Later in 1919, the Radio Corporation of America (RCA) took legal action against Cunningham for the violation of the Flemming and DeForest patents. The decision made by the US District Court for Northern California proved quite favorable to Cunningham. The court decision summary was as follows:

- Cunningham gets permission to have his tubes licensed for 90 days and limited to 5000 units
- Audio Tron Sales will be renamed as Audio Tron Manufacturing Company
- After the 90 days RCA would supply Cunningham with tubes and packaging of his choice until DeForest patent expired. All of these items will have Cunningham's name, labels and trademarks
- After the 90 days Cunningham would get a guaranteed a set minimum of tubes each year until the DeForest patent expired.

By 1921, Audio Tron Manufacturing Company started slowly changing their name to "E.T. Cunningham Inc." This continued until 1931 when a new line was added:

- E.T. Cunningham Inc., A Subsidiary of Radio Corporation of America

An advertising page for Audio Tron tubes in Pacific Radio News August 1920 shows Cunningham's early response to the court decision.

How Elmer Cunningham was able to get such a favorable decision with RCA remains unknown. According to Alan Douglas, a noted radio historian, there might have been some "dirt" or material Elmer had on certain RCA individuals that helped his case. Douglas mentions Bob Palmer, an old-time wireless man on the west coast who knew everyone including Cunningham. He did not have a high opinion of Cunningham and considered him "lower than a snake in the grass". In summary Douglas says, "No proof, but Cunningham had to have had some sort of bargaining chip".

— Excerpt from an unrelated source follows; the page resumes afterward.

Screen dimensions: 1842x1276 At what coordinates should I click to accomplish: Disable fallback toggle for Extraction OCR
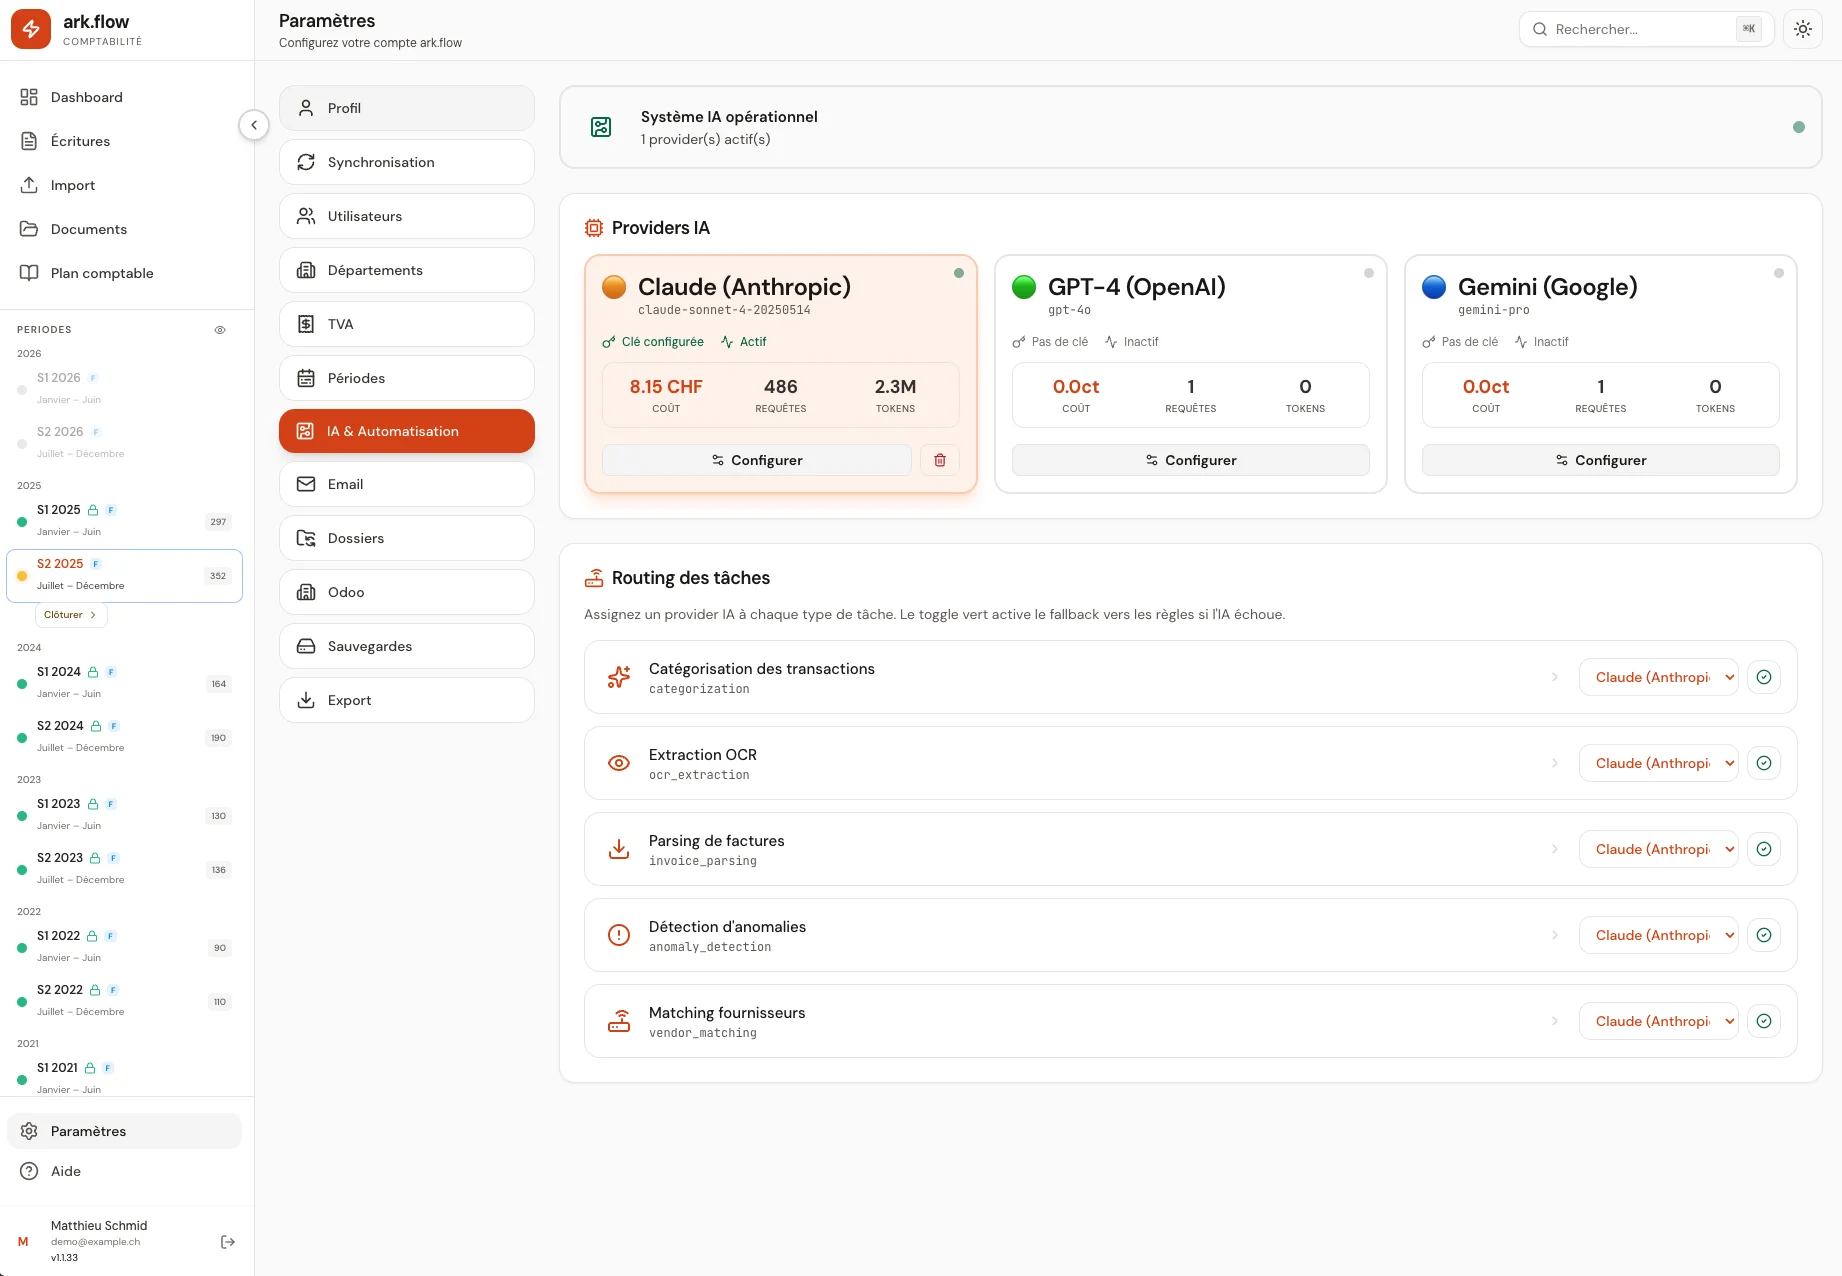(x=1764, y=763)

=== Cunningham company bought: Now part of RCA ===
In later years after the court decision, Cunningham played a bigger part in RCA's business activities. According to the RCA Publication " RCA, an Historical Perspective" by 1931 the E.T. Cunningham Company became an integral part of RCA and consolidated with the RCA Radiotron Company, giving RCA rights to the use of the Cunningham brand. In addition, Elmer T. Cunningham became a part of the RCA organization. In 1932 his name appears on page 16 of the August–September edition of "Music Trade Review" as President of RCA Radiotron Division (vacuum tube production and distribution). By the mid-1930s he rose to the position of president of RCA Manufacturing Division. Cunningham's name is cited as president in RCA's Broadcast News through #23 December 1936 but not in #24 May 1937. In 1936 he was involved with negotiations over a major labor dispute at the Camden, New Jersey plant with several labor unions.

== Remler ==
By the mid-1920s Cunningham's agreements with RCA proved to be quite profitable for him. With new tubes being developed at a rapid pace, the manufacture and demand of radio sets also grew at a fast pace. In 1918 he started Remler ("Elmer" spelled backwards, with an extra r for "radios"). Remler was originally involved with making and selling parts for wireless projects. Later, they moved into radio sales in the form of "do it yourself" kit radios and some already assembled models. In 1922 Cunningham sold his share to Thomas Gray and Ernest Danielson. The company was based in San Francisco, CA. The Remler name remained in business and in San Francisco Bay Area until 1988.

== Family notes ==
Elmer Cunningham was married to Alice M (maiden name unknown). They had one child. Based on records, his wife enjoyed owning antique furniture of great value. According to Sotheby's and the Metropolitan Museum of Art several pieces of furniture were sold off in 1959 by Mrs. Elmer T. Cunningham of Monterey.